Caveolin-1 alleviates lipid accumulation in NAFLD associated with promoting autophagy by inhibiting the Akt/mTOR pathway.

Non-alcoholic fatty liver disease (NAFLD) is the most burgeoning chronic liver disease worldwide whose pathogenesis is complex and controversial. Here, we investigated the impact of caveolin-1 (CAV1), a scaffolding protein of caveolae for lipid homeostasis and endocytosis, on the pathogenesis of NAFLD. CAV1 and caveolae play crucial roles in the regulation of autophagy and hepatic energy metabolism. However, it remains unclear whether CAV1 could affect hepatic lipid metabolism by regulating autophagy. In this study, results showed that the expressions of CAV1 and autophagy-related proteins (Beclin1 and LC3-II/Ⅰ) were decreased, while the level of p62 was increased in HFD (high-fat diet) fed mice liver and in A/O (alcohol and oleic acid mixture) treated L02 cells, compared to the corresponding controls. In vivo study, upregulation of CAV1 with CAV1 scaffolding domain peptides (CSD, amino acids 82-101 of caveolin-1) could alleviate lipid accumulation and promote autophagy in NAFLD mice. In vitro study, CAV1 overexpression plasmid and its small interfering RNA were cultured with A/O treated L02 cells respectively.
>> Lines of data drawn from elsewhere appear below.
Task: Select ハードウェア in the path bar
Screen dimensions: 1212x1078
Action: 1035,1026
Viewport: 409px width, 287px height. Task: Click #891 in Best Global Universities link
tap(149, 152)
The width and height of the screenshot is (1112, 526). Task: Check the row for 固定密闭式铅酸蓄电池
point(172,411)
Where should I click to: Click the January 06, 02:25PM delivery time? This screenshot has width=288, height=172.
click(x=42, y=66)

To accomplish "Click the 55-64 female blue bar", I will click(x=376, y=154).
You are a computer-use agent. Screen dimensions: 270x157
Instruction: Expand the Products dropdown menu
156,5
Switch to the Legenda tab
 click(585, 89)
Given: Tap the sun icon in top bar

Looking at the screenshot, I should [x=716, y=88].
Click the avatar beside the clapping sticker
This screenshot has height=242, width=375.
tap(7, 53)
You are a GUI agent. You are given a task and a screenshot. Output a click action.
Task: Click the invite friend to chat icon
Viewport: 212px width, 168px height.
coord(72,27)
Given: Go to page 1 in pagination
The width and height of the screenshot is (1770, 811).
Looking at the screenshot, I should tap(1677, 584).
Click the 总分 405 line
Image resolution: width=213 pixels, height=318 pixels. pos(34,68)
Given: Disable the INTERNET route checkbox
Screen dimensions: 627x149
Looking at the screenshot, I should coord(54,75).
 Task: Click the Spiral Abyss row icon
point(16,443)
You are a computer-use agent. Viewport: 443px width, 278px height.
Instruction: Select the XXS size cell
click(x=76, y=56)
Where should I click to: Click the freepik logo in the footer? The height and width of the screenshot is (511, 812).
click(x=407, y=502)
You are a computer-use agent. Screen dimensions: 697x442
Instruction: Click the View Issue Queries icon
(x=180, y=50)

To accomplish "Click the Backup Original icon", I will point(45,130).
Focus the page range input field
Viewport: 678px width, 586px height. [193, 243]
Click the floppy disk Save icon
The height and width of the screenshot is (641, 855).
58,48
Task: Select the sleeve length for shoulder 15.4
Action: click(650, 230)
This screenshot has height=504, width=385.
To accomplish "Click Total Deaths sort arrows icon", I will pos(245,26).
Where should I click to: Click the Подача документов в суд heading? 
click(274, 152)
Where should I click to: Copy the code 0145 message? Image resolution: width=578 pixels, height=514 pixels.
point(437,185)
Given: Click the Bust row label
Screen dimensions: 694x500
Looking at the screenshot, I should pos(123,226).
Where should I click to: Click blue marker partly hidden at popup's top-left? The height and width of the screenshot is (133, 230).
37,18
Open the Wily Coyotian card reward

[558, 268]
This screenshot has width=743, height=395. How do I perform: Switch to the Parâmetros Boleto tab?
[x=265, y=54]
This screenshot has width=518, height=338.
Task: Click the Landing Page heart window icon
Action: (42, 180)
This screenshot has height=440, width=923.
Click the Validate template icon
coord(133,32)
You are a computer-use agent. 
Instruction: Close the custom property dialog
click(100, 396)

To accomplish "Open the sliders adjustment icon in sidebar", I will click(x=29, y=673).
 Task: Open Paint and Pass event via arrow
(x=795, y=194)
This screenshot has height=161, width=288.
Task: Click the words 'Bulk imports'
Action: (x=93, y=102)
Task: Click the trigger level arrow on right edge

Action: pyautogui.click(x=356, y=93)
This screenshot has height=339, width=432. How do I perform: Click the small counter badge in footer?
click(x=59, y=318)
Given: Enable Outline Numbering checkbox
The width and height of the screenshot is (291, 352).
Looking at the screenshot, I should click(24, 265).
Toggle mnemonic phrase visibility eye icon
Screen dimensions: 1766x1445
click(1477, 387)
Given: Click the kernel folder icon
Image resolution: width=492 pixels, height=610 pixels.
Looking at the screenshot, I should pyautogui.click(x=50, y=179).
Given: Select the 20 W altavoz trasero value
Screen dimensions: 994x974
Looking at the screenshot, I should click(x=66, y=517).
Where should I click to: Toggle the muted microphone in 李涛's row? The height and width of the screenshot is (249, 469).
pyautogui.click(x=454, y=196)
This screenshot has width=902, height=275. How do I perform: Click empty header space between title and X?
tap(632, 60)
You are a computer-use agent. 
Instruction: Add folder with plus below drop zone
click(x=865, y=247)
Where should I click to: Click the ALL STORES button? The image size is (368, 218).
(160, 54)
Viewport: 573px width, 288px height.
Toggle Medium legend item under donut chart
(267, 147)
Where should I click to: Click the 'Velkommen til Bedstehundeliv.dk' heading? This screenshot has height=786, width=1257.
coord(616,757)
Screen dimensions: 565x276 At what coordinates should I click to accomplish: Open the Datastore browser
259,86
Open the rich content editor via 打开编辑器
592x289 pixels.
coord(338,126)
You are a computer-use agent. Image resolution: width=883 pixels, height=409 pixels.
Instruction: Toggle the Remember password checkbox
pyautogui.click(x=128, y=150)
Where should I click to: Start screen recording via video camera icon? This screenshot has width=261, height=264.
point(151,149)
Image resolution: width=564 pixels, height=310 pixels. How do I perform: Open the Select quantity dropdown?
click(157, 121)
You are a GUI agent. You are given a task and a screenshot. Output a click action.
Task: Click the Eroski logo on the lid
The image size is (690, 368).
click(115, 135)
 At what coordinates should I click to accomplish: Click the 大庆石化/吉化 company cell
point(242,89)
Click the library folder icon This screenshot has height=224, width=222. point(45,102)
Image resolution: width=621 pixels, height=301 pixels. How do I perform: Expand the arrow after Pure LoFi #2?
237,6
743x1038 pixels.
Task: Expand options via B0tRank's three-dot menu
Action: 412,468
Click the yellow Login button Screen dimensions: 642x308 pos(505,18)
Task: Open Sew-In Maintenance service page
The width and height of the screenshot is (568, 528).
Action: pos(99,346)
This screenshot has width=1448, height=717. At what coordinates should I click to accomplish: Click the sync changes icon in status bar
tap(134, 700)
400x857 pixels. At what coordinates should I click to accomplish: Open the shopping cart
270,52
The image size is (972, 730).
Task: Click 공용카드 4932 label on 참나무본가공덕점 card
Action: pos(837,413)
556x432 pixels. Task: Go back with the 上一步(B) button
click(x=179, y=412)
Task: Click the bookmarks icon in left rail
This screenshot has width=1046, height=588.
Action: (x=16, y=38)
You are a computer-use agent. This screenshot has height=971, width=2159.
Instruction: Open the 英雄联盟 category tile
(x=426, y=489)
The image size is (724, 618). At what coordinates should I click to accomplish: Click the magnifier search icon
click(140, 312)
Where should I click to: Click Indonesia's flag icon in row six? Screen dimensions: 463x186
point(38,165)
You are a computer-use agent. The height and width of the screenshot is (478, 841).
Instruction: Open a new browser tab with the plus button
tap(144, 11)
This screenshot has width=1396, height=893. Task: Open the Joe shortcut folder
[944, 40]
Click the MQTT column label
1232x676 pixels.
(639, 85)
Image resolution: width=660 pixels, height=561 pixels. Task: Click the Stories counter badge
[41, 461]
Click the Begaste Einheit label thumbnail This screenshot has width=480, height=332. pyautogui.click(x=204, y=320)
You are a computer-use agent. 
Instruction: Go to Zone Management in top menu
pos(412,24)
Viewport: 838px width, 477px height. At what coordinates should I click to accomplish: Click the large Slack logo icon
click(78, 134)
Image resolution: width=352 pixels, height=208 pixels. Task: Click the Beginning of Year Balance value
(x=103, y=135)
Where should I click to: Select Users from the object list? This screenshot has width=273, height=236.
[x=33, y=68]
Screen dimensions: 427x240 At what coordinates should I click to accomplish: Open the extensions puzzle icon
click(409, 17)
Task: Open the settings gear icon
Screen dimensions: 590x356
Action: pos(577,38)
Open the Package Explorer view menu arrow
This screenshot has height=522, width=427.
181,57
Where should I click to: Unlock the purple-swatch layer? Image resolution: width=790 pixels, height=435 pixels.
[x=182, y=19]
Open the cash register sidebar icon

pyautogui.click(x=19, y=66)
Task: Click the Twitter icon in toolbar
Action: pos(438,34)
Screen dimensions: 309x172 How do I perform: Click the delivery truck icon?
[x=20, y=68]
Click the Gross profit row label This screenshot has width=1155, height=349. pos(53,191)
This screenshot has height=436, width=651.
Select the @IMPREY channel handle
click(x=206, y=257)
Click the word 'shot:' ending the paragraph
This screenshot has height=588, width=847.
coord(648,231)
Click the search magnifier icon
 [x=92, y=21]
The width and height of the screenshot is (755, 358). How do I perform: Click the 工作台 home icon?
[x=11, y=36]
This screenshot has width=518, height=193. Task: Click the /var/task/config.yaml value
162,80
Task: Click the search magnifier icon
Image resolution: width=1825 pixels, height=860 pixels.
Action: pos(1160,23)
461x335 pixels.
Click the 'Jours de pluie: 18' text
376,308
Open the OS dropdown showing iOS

The results also demonstrated that CAV1 reduced lipid accumulation and promoted autophagy in L02 cells. Treatment with chloroquine, an inhibitor of autophagic degradation, abrogated CAV1 plasmid-mediated alleviation of lipid accumulation. Mechanistically, the inhibition of Akt/mTOR pathway was involved in the protective role of CAV1 in autophagy induction and lipid metabolism in NAFLD. Together, these results provided novel perception into the function of CAV1 in liver through autophagy and emphasized its positive role in NAFLD.